Noise-suppressed calorimeter clusters in a high-jet multiplicity collision event, as seen by the ATLAS detector. (Credit: the ATLAS collaboration.)

Portable Parallelization Strategies for High-Performance Computing Systems

High-energy physics (HEP) experiments have developed millions of lines of code over decades that are optimized to run on traditional x86 CPU systems. The CCE Portable Parallelization Strategies (PPS) team will help define strategies to prioritize codes to parallelize and determine how to parallelize these codes in a portable fashion so that the same code base can run on multiple architectures with few or no changes.

A neutrino-interaction event in the protoDUNE single-phase LArTPC, as reconstructed by Wirecell.

Fine-Grained I/O and Storage on HPC Platforms, including Data Models and Structures

HEP experiments rely on file-based input/output (I/O) and storage to process hundreds of petabytes of data every year. The CCE Fine-Grained I/O and Storage (IOS) team will help optimize I/O performance at scale on U.S. Department of Energy high-performance computing systems by proposing fine-grained parallel I/O and storage solutions. In collaboration with PPS, this team will design data models that map efficiently to memory constructs.

Projected data volumes at the HL-LHC under various scenarios. (credit: the ATLAS collaboration)

Event Generators on High-Performance Computing Systems

Monte Carlo simulation of particle collisions (event generation) will consume a significant fraction of computational resources at CERN’s High-Luminosity Large Hadron Collider. The CCE Event Generators (EG) team will develop, from scratch, a parallel matrix-element generator that runs on new and traditional architecture. This team will coordinate with the HEP Software Foundation EG group and efforts worldwide. In collaboration with PPS, it will explore multiple portable parallelization strategies for that.

A collision event as simulated by the SHERPA event generator (credit: Ben Nachman, LBNL)

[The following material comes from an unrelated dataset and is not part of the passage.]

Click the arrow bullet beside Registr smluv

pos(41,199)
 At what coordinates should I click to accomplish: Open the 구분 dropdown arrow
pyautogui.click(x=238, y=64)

Complex Workflows on High-Performance Computing Systems

High-performance computing (HPC) systems and their software stacks are not optimized for complex, dynamic workflows such as cosmology data pipelines and particle physics uncertainty quantification studies. Conversely HEP distributed workflow management systems are not optimized for execution on a single HPC system. The CCE Complex Workflows (CW) team will identify requirements for production and user-focused workflows, components, and execution environments. It will then develop HPC, container, and data scheduling models for improving performance in combination with node-level parallelization.